One of the objectives of Prime Minister Juha Sipilä’s Government is to make Finland a pioneer in cleantech. In its audit, the National Audit Office assessed how well the policy objectives set for cleantech acquisitions have been achieved and how the related procurement process could be further developed. So far, the policy objectives have not yet been achieved.
Over the recent years, Finland has invested heavily in bioeconomy and clean technology, i.e. cleantech. One of the objectives of the Strategic Programme of Prime Minister Juha Sipilä’s Government is to make Finland a pioneer in the bioeconomy, a circular economy and cleantech. In the Government Programme, a total of more than EUR 300 million was allocated to the priority area ‘Bioeconomy and clean solutions’ between 2016 and 2018.
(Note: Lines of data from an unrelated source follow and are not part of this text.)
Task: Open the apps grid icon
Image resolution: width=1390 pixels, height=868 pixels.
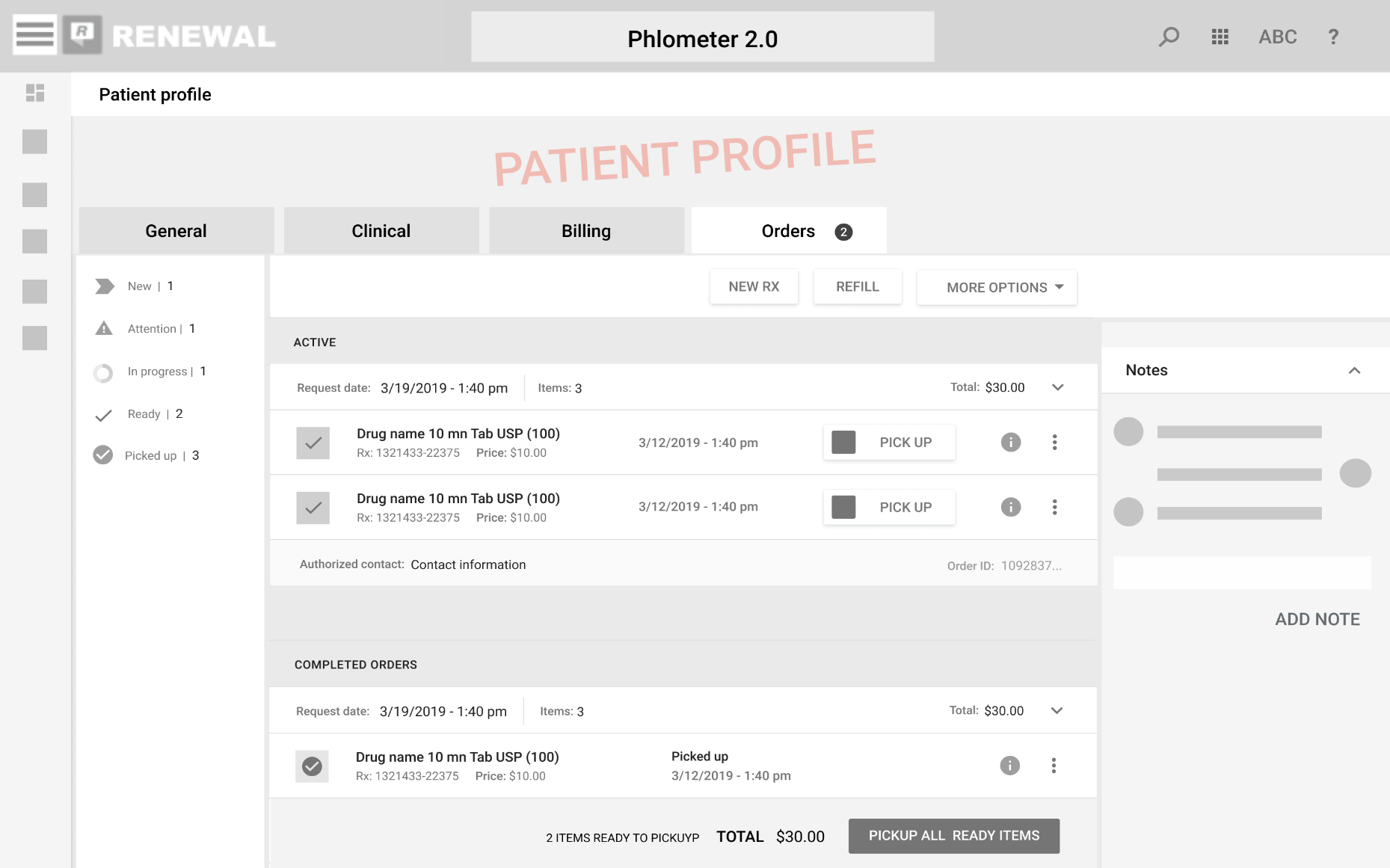Action: pos(1220,37)
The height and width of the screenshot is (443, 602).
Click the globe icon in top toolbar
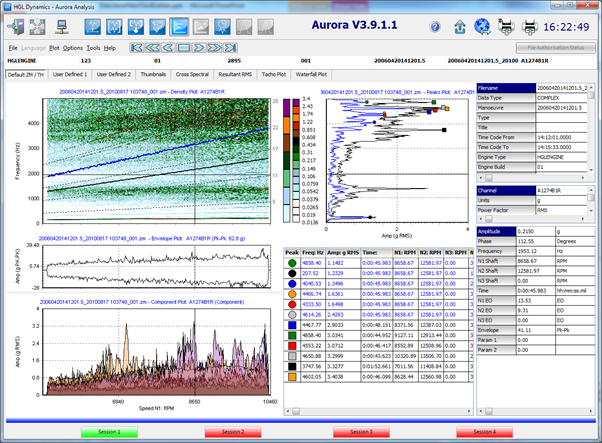click(x=482, y=26)
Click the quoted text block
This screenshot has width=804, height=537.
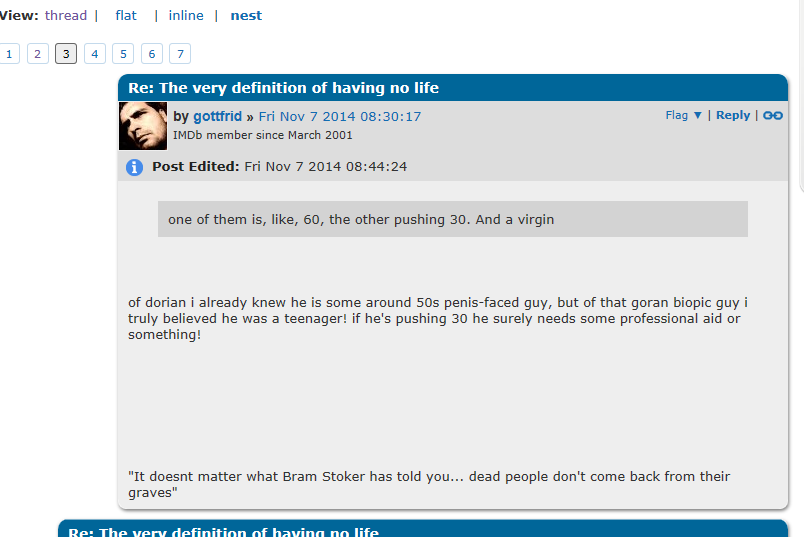452,220
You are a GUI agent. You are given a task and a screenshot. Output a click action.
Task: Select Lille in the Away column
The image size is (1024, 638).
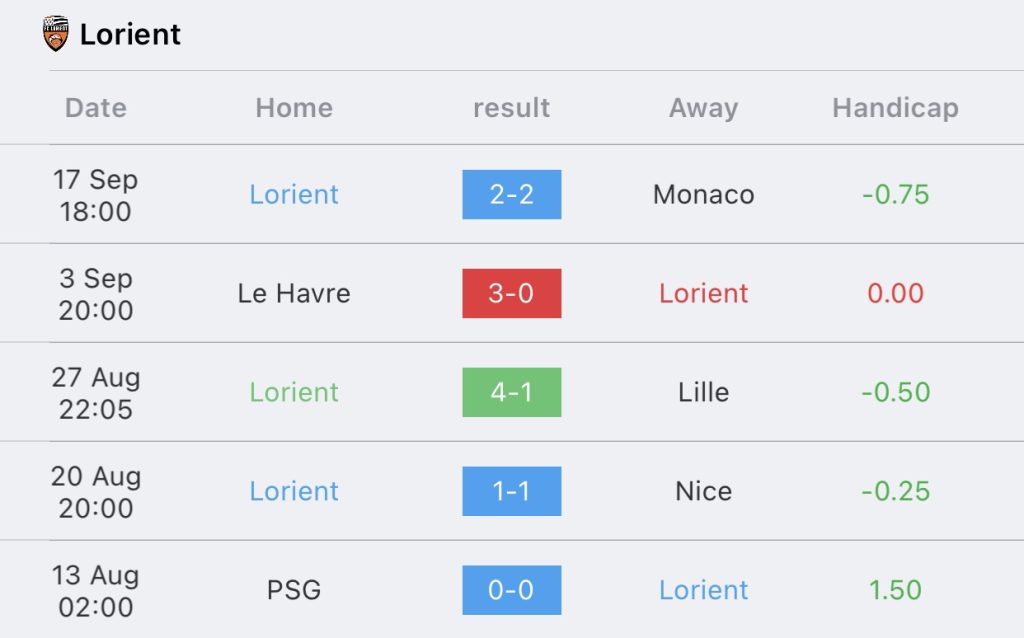(x=703, y=392)
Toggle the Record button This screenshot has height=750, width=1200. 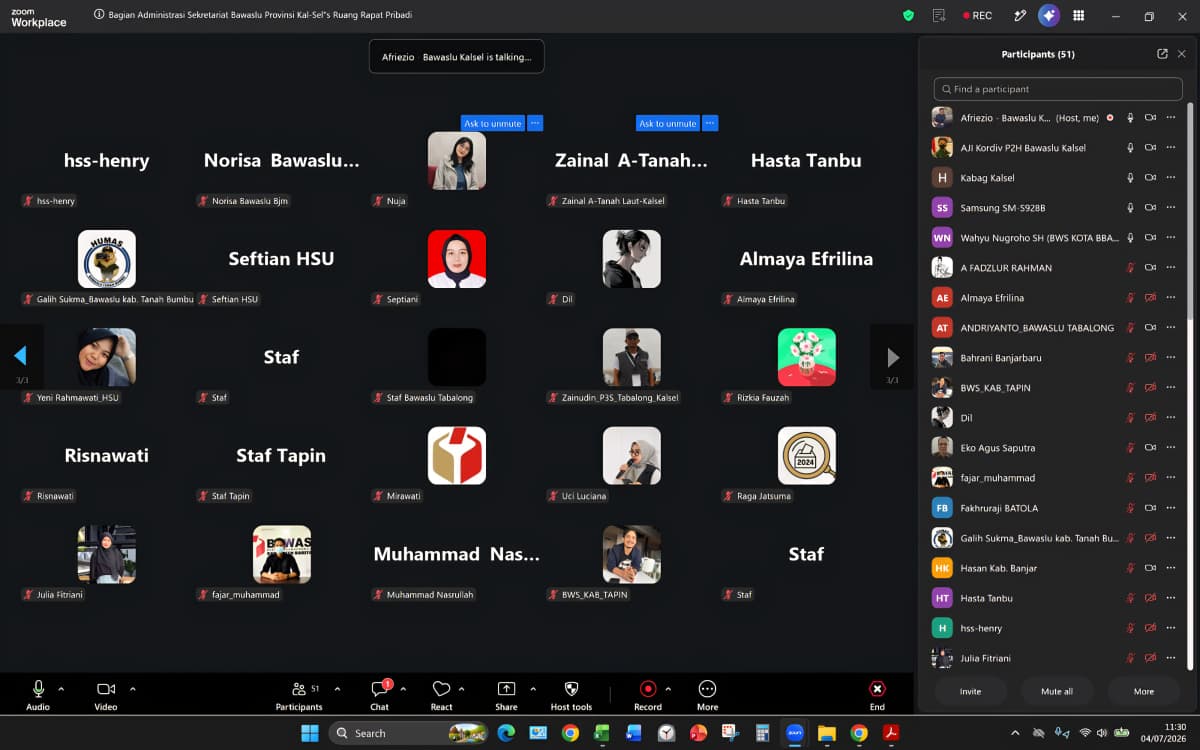[x=648, y=689]
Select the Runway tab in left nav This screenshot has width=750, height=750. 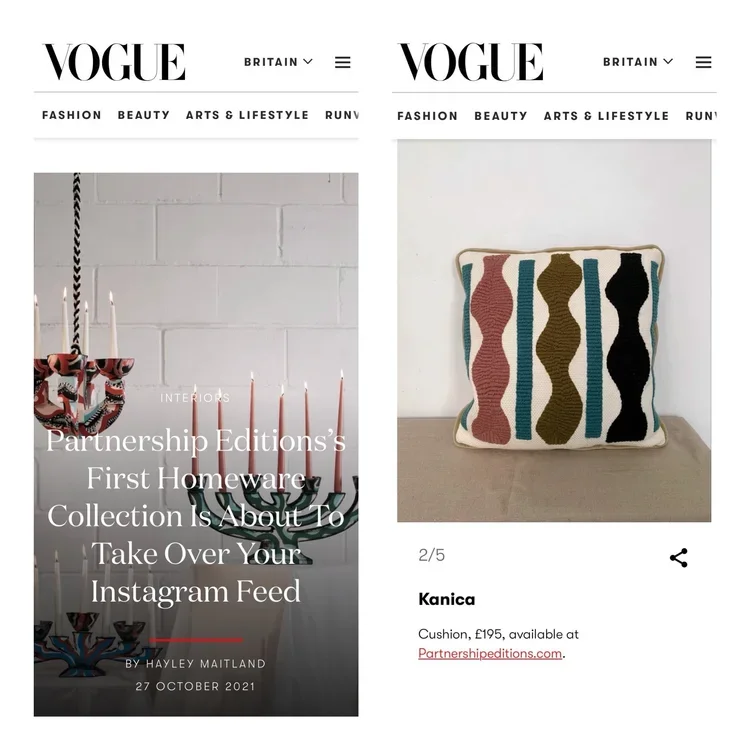(342, 115)
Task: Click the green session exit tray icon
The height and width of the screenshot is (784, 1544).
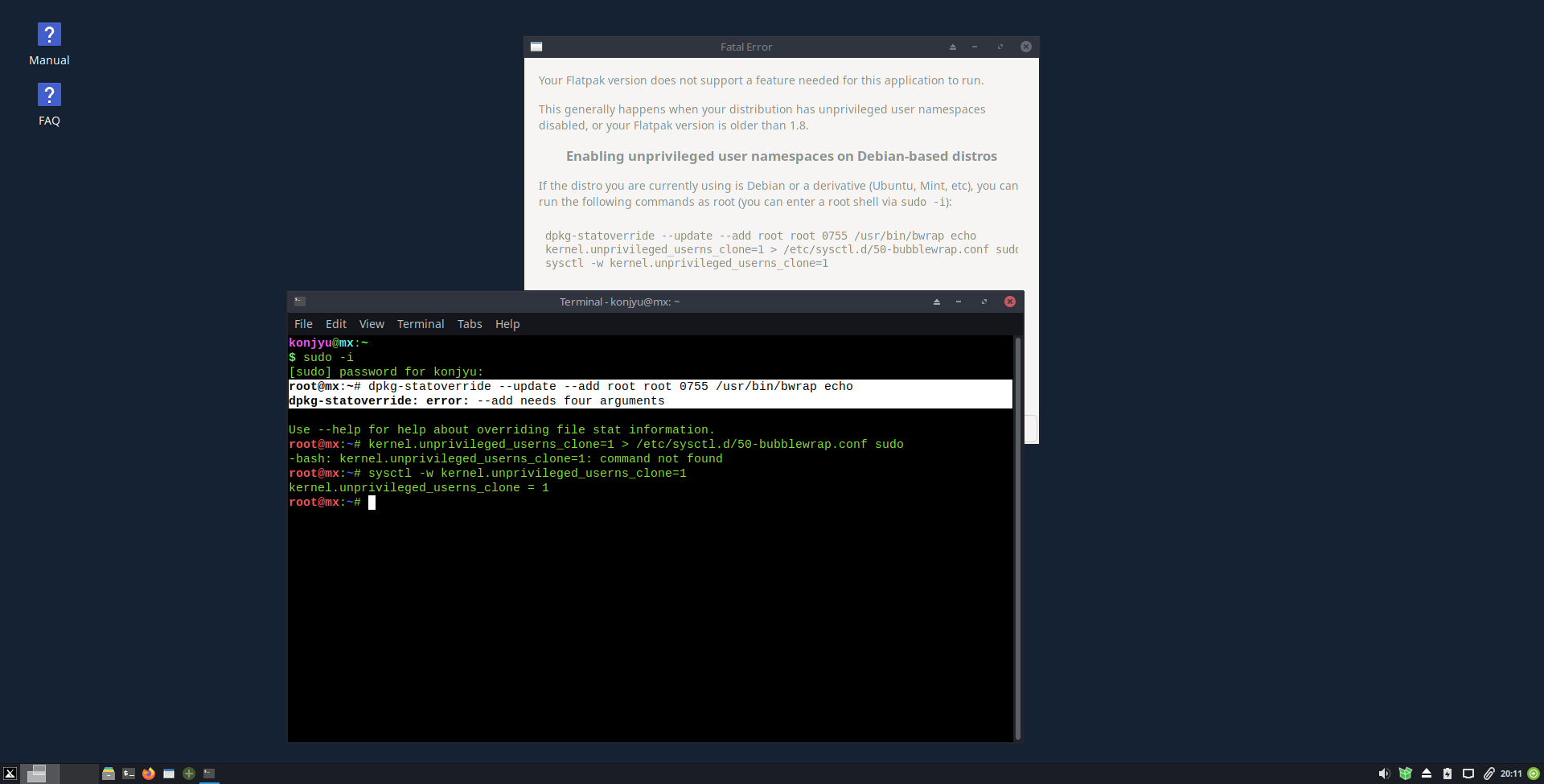Action: 1534,774
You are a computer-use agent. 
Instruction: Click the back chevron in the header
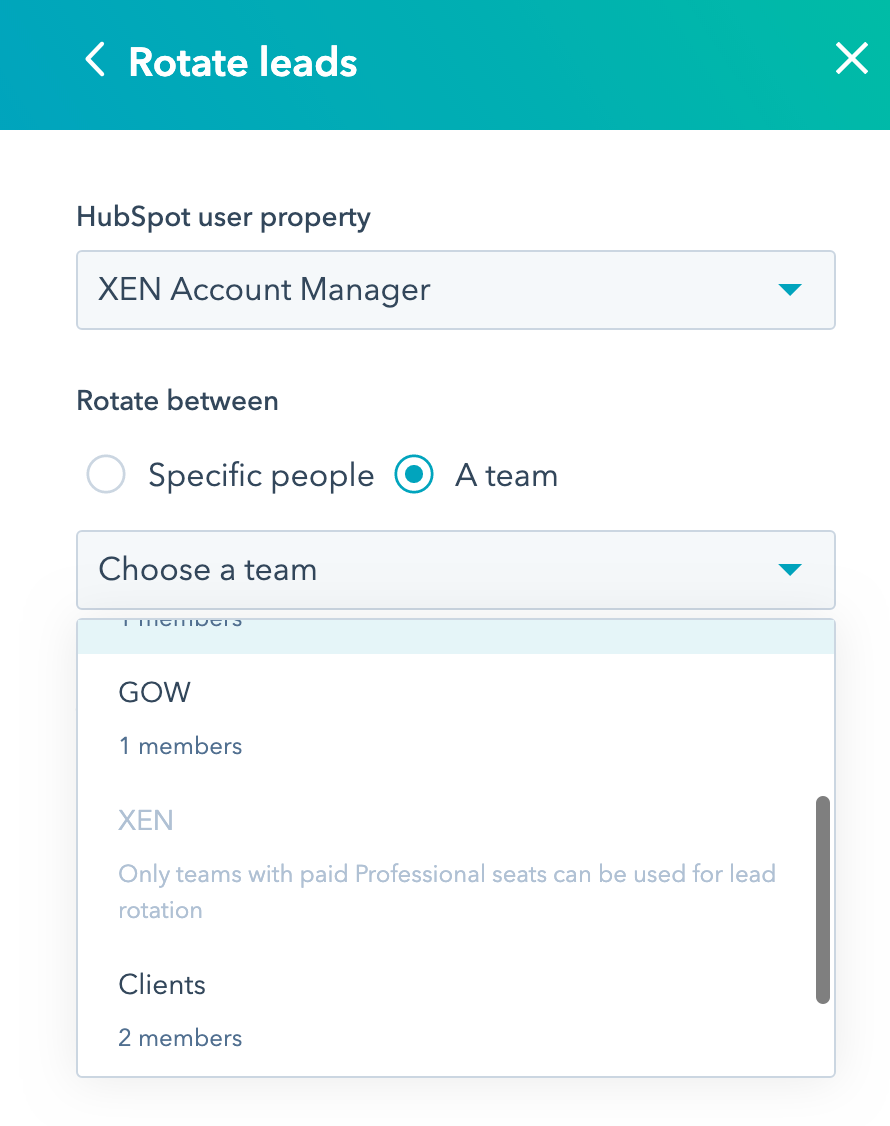click(95, 61)
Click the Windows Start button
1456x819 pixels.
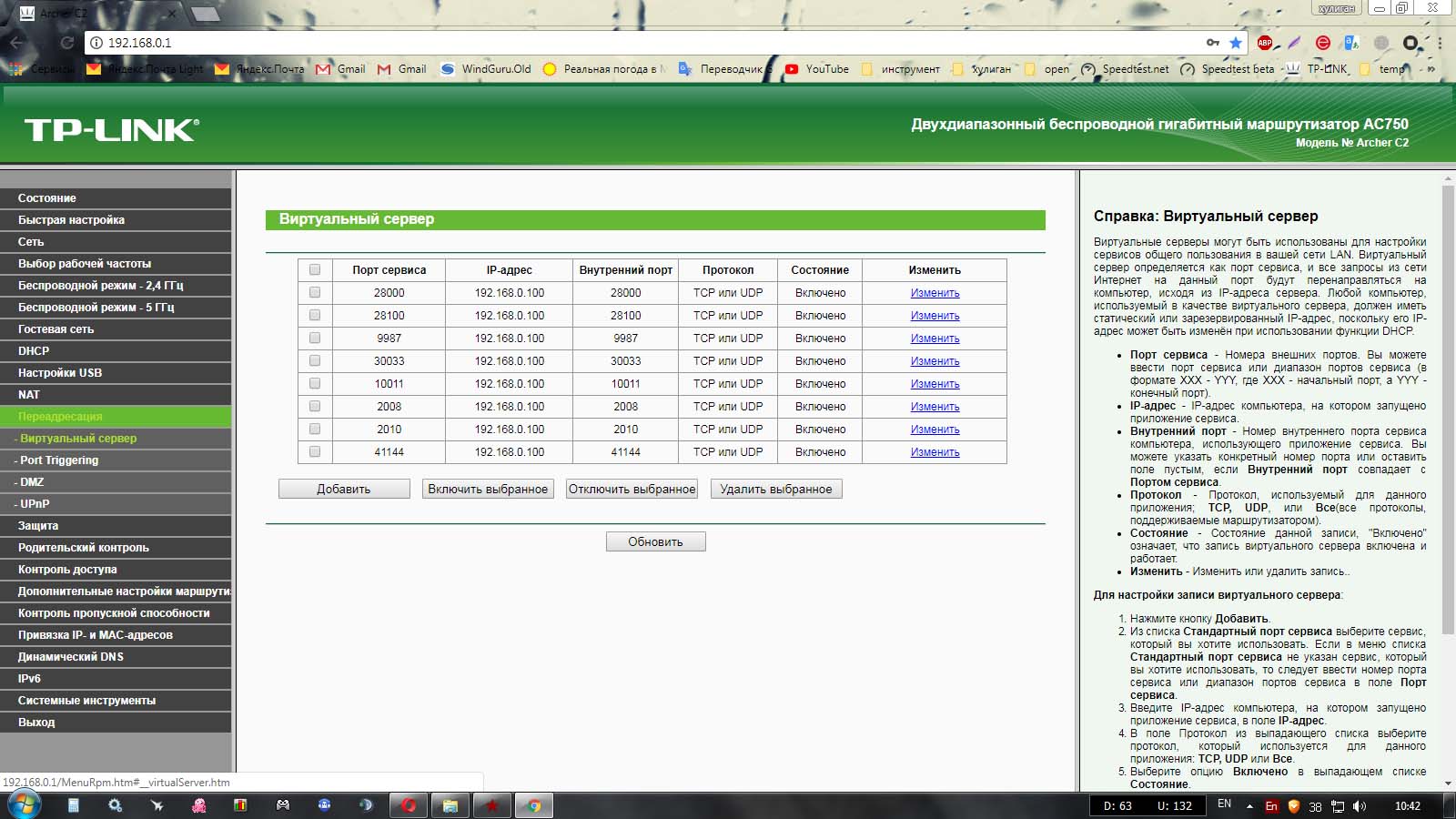coord(24,805)
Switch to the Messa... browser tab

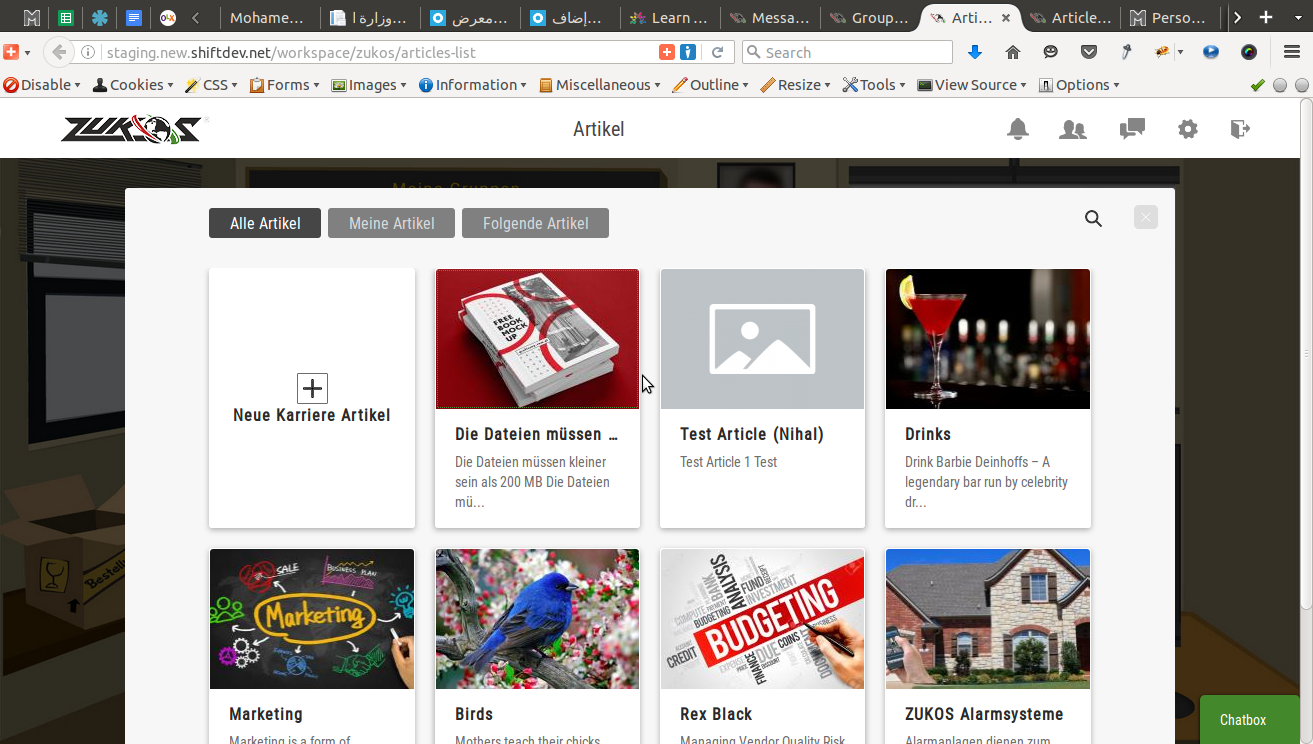pos(770,18)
The Government aims is to promote this policy objective by creating markets for sustainable cleantech solutions through public procurements. Public procurements could have considerable impacts as the value of public procurement in Finland totals around EUR 35 billion each year, which accounts for approximately 17% of the GDP. For this reason, the National Audit Office has found it important to assess how well the policy objectives set for cleantech acquisitions have been achieved and how the related procurement process could be further developed.
According to the findings of the NAOF, so far, the Government has not yet been successful in creating any significant market opportunities, and the objectives set out in the Government Programme have not yet been achieved. Achievement of the common objectives is challenging because the responsibility for the development of procurement activities is dispersed to a number of actors across public administration. The majority of cleantech acquisitions are made by municipalities, which operate relatively independently of the state. At the central government level, cleantech acquisitions are also dispersed to a number of different ministries.
The commitment of different central and local government actors to the common objectives could be improved with a national procurement strategy and concrete long-term environmental objectives, which should be systematically monitored. In the same connection, coordination between different administrative branches and competence and practices of procurement units in the area of cleantech acquisitions should be enhanced.
The audit findings will be reported in two parts.
The audit report ‘State as a promoter of cleantech acquisitions – Implementation of cleantech procurements’ examines the development of procurement activities through case studies on individual procurement processes and organisations.
The report ‘State as a promoter of cleantech acquisitions – Implementation of cleantech procurements in public administration’ assesses the achievement of the policy objectives set for cleantech acquisitions, as well as the related environmental objectives.